We can understand the appeal of searching the internet before picking up the phone to call us; who wouldn’t want to save the money they would spend on a veterinarian consult if the reason Fido has diarrhea is simply because he ate “treats” from the cat box? You’re not alone either. As many as 75% of pet parents have Googled symptoms before picking up the phone to call their vet. We certainly encourage pet parents to educate themselves, but here’s where Dr. Google loses value:
The Cyber Consultation
Websites dedicated solely to pet health have risen in number over the past years, and while there are some credible sources that educate on general pet health, such as AVMA and the ASPCA (especially their info on household products, foods, and plants that are poisonous to pets), many sites are unvetted (no pun intended) and contain even harmful advice. For instance, if you Google, “Is aspirin safe for dogs?” you will find that the answer ranges greatly. Some sites advise only giving it if your veterinarian approves, while others say that it is safe for use and will even give the dosage based on weight! But aspirin comes with a high risk of GI ulceration and prolonged bleeding—which not all websites warning against.
What about that aforementioned diarrhea that you’re sure your dog got from raiding the litterbox? Easily treated with Pepto-Bismol, right? And there’s the dosage again, so conveniently located on the internet. But what Dr. Google didn’t tell you is that dogs can contract hookworms, roundworms, whipworms, and Giardia from eating fecal matter, so no amount of Pepto is going cure what ails Fido. What’s more, “the pink stuff” can turn your dog’s stool black, making it difficult to tell if blood is present, masking an important symptom that could indicate far more serious diseases like parvovirus or intestinal cancer. Even worse, Pepto Bismol contains an ingredient that is a form of aspirin, so again, there is a risk GI ulceration with a potential for a perforating gastrointestinal ulcer. Perforating ulcers require emergency surgery and come with a very high mortality rate.
The Digital Diagnosis
Allowing Dr. Google to make a diagnosis based on what you can see and then attempting to treat with information found on the internet is a gamble, with your pet paying in the end. Can Dr. Google tell the difference between a problem like a mild cause of conjunctivitis that may resolve itself on its own, or a serious problem like glaucoma, uveitis, or corneal ulcer that may result in permanent blindness if not treat appropriately within 24 hours?
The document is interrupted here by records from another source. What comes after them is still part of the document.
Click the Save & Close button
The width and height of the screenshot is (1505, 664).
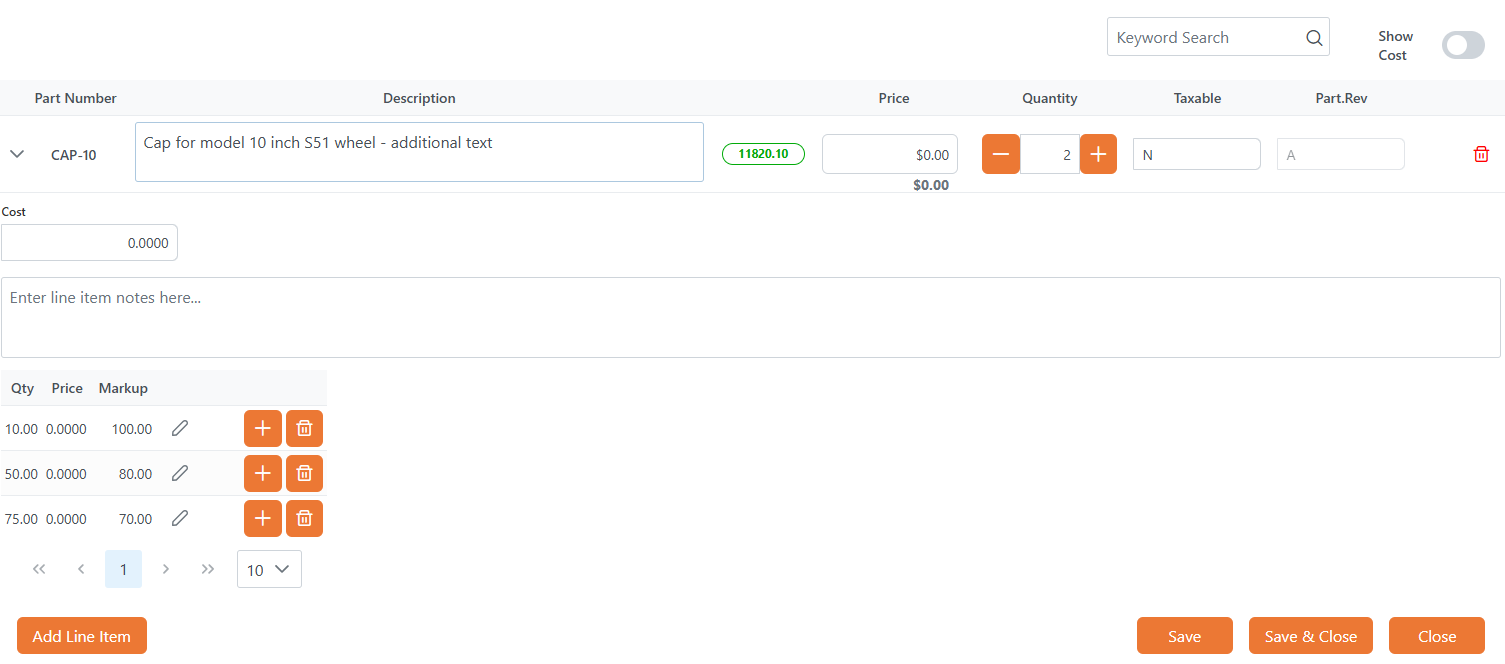click(1310, 635)
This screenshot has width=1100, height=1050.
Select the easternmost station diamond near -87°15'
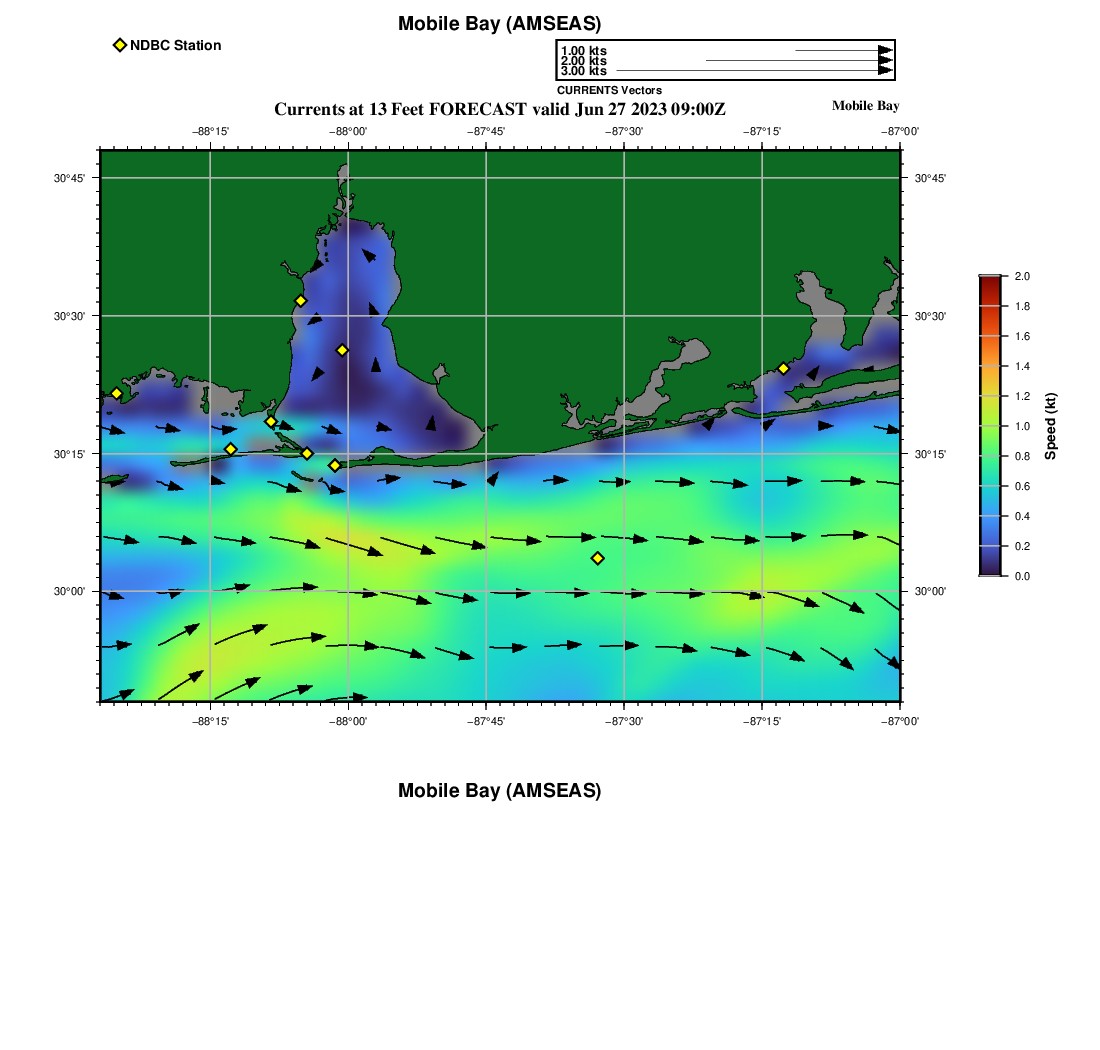pyautogui.click(x=783, y=368)
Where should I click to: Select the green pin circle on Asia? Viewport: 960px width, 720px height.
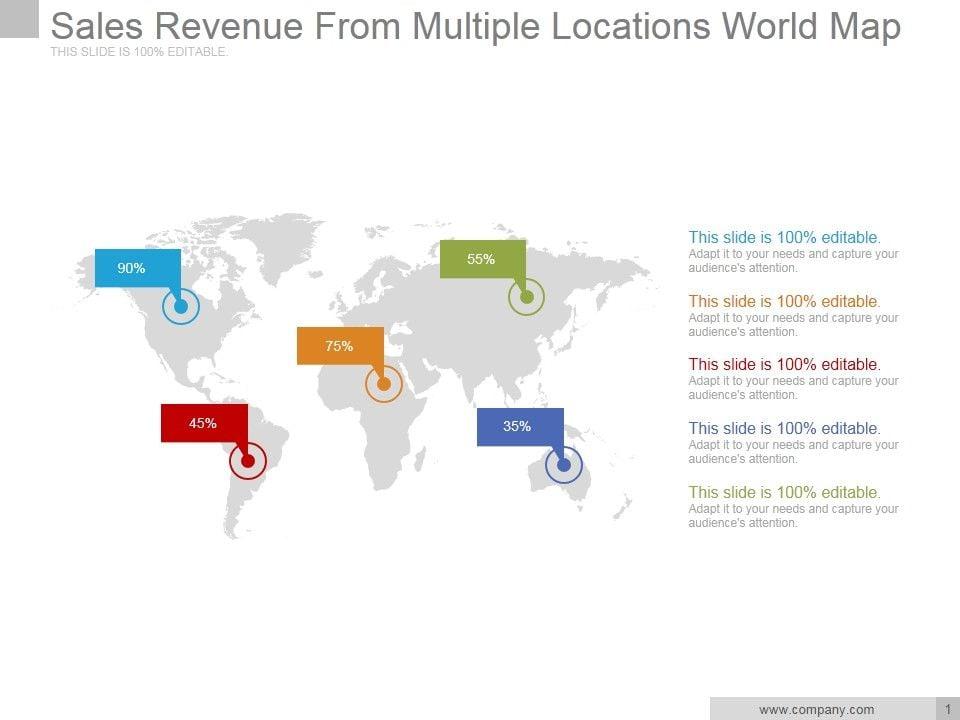pos(526,297)
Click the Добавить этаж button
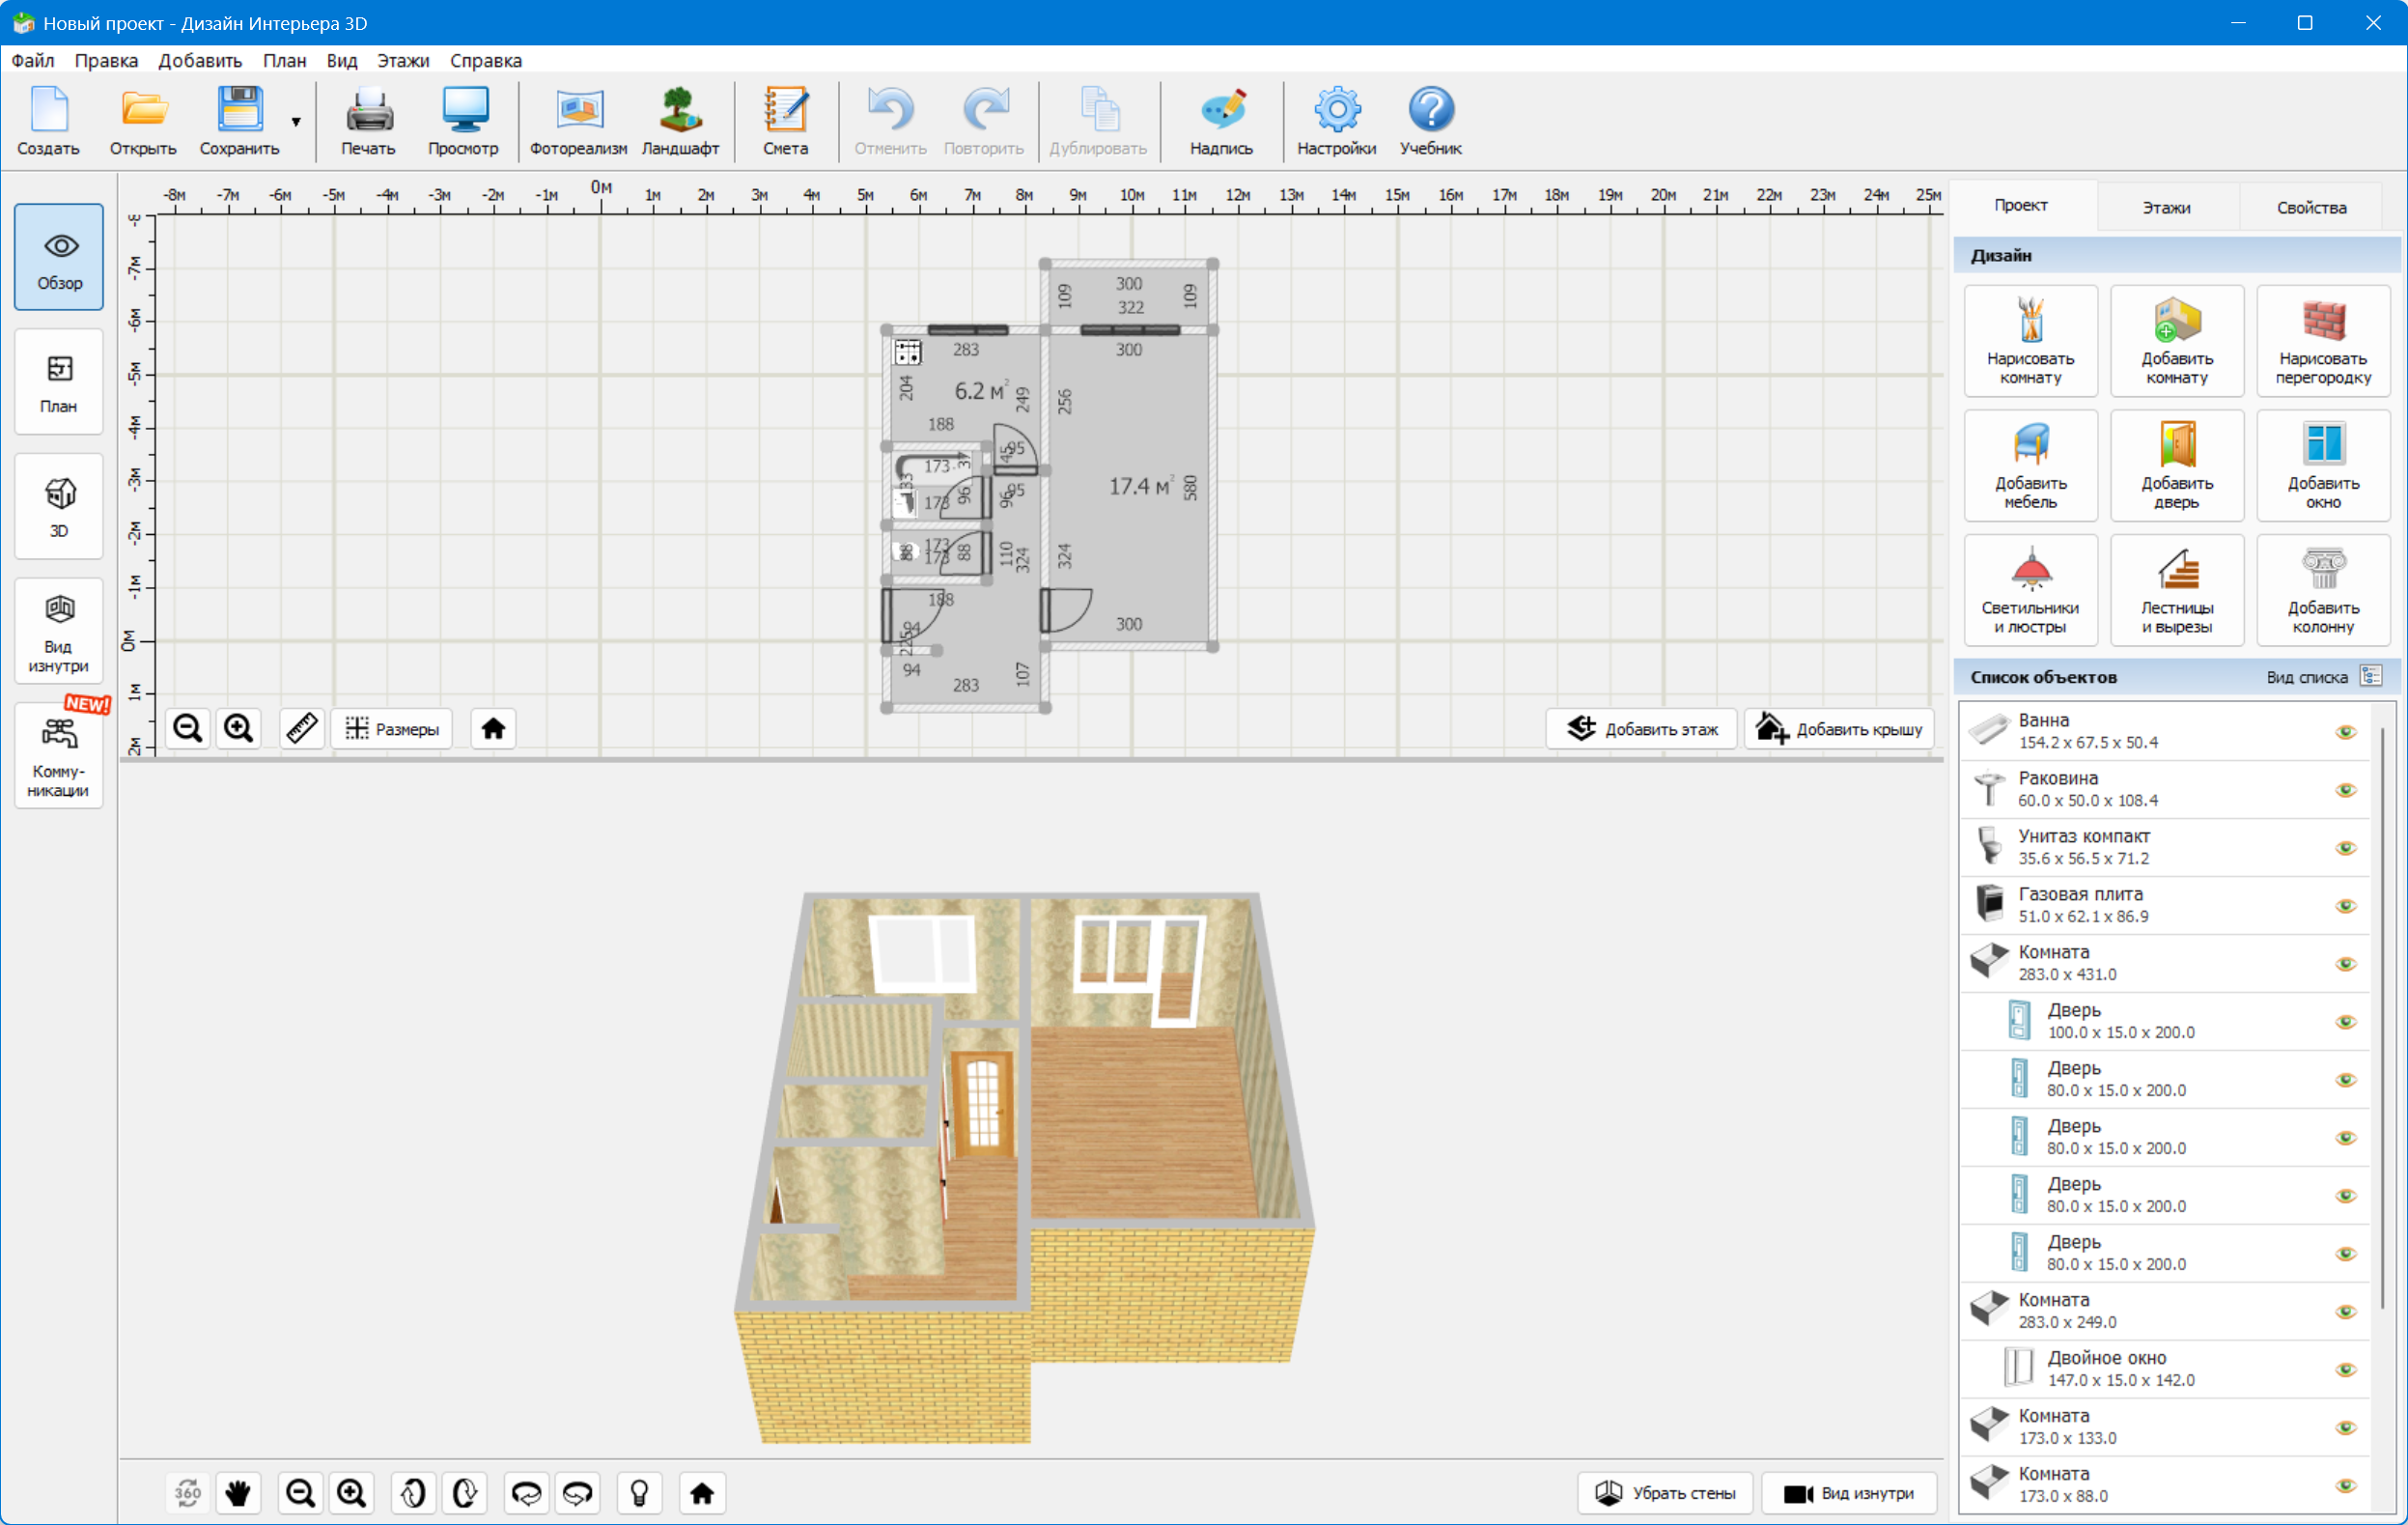The height and width of the screenshot is (1525, 2408). coord(1641,729)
One pet parent Googled her lethargic puppy’s symptoms and, along with red bruising on the puppy’s abdomen, assumed it had been bitten by a spider. When she finally brought the puppy to the vet, who was able to determine that the puppy was hemorrhaging internally due to eating rat poison, it was too late.
A veterinarian needs to look at many factors when diagnosing an animal after a thorough exam, taking into consideration your pet’s medical history, any necessary laboratory tests, and outside influences such as environment and diet. This is why when clients call us with a list of their pet’s symptoms, we cannot diagnose over the phone. (Well, that and it’s unethical and illegal.)
If the variables are too many for your veterinarian to diagnose and treat without examining your pet, how much more so for Dr. Google! It’s possible a new puppy passed its case of kennel cough onto your older dog, but it’s also possible that cough is a symptom of heart disease or heartworms, and diagnosing a serious health problem sooner rather than later will not only save you money in treating your pet, it may actually save your pet.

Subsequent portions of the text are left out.